* [What is being asked]: Restate verbatim the span of lines below between the line with "Task: Click the warnings" and the line with "The image size is (1370, 896).", including those two lines, and only that span.

* [Task input]:
--- START ---
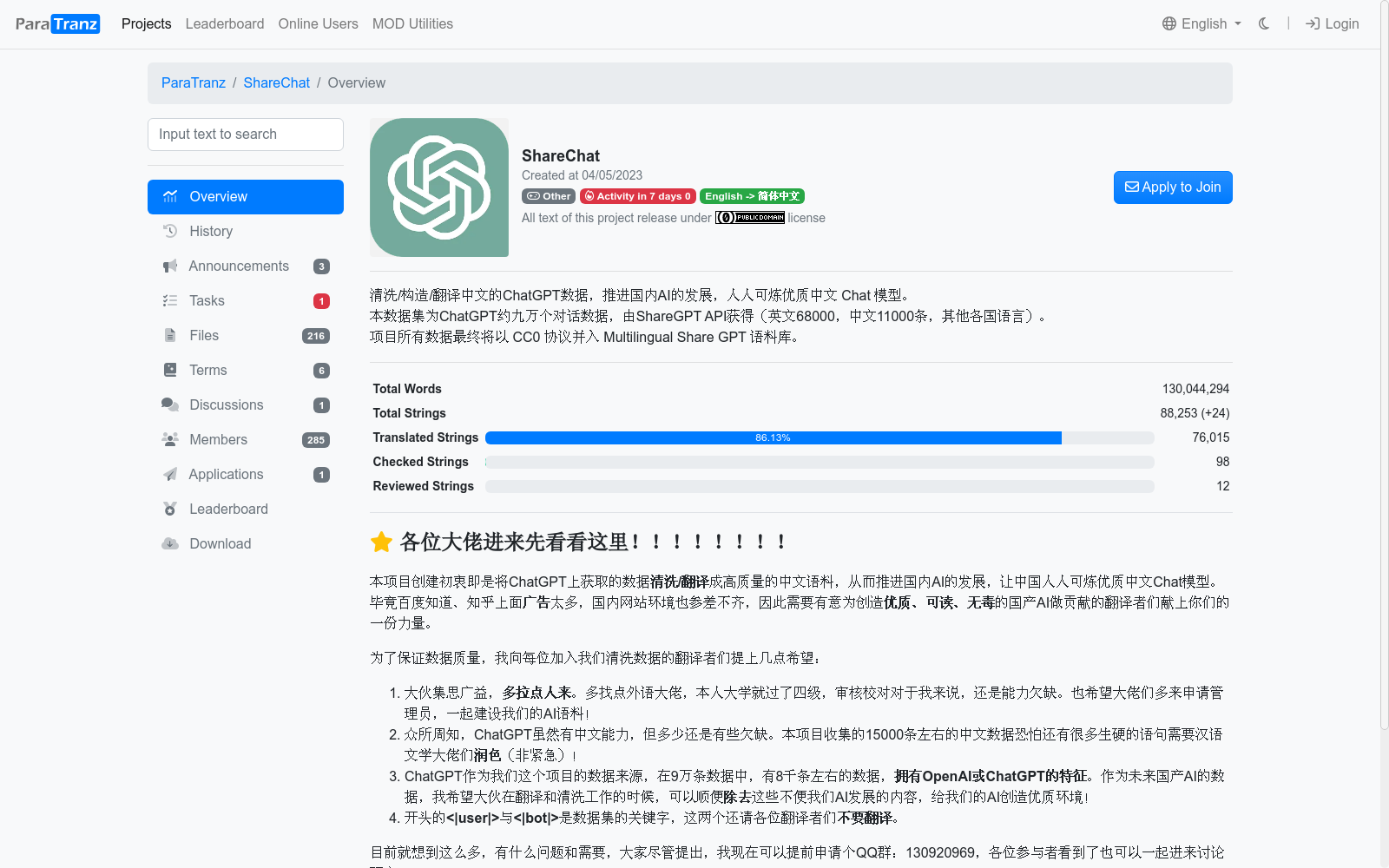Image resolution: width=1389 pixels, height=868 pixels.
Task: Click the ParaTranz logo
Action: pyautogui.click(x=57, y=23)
--- END ---
--- START ---
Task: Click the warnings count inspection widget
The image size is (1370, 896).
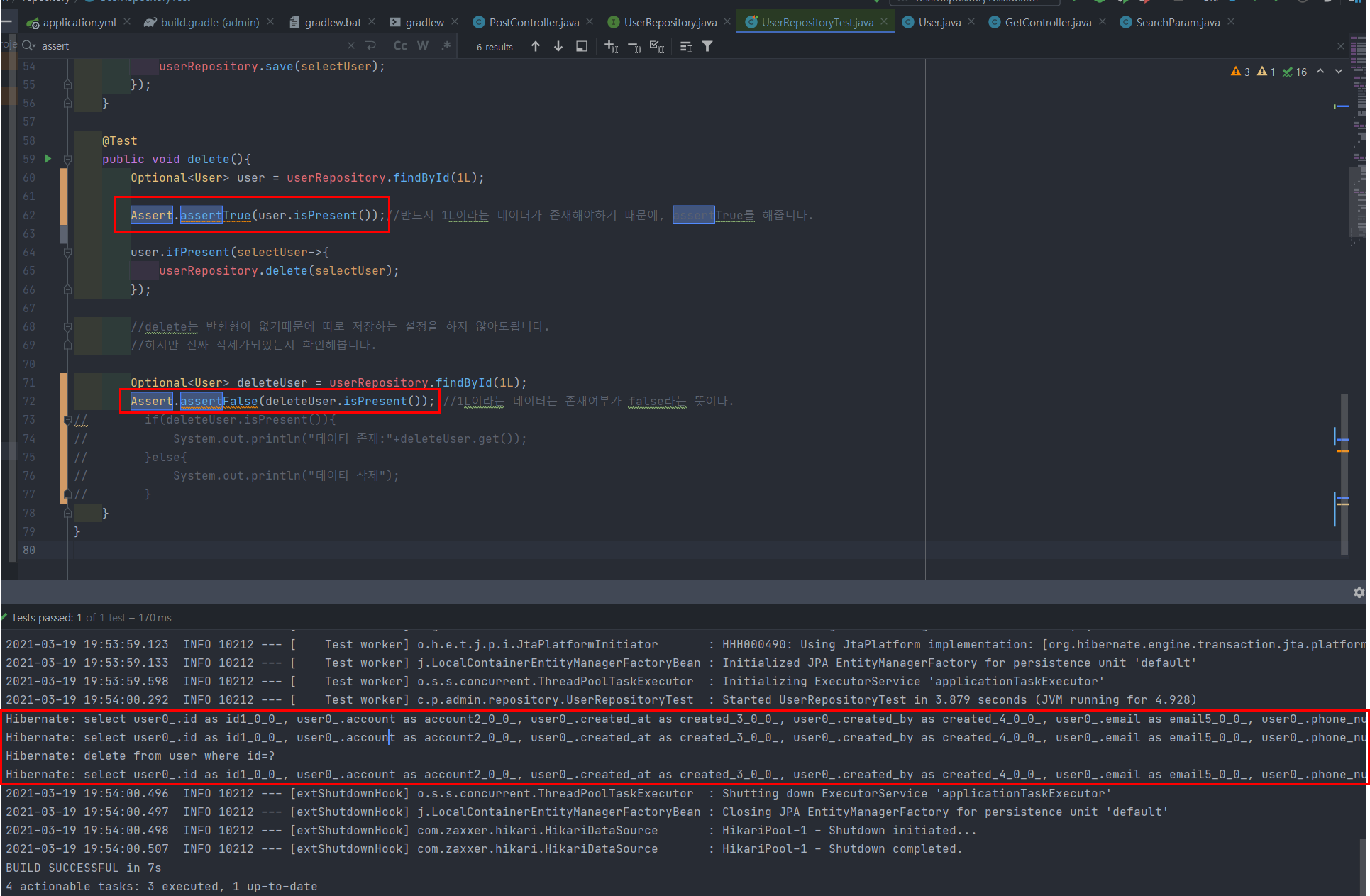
--- END ---
* [Answer to this problem]:
Task: Click the warnings count inspection widget
The image size is (1370, 896).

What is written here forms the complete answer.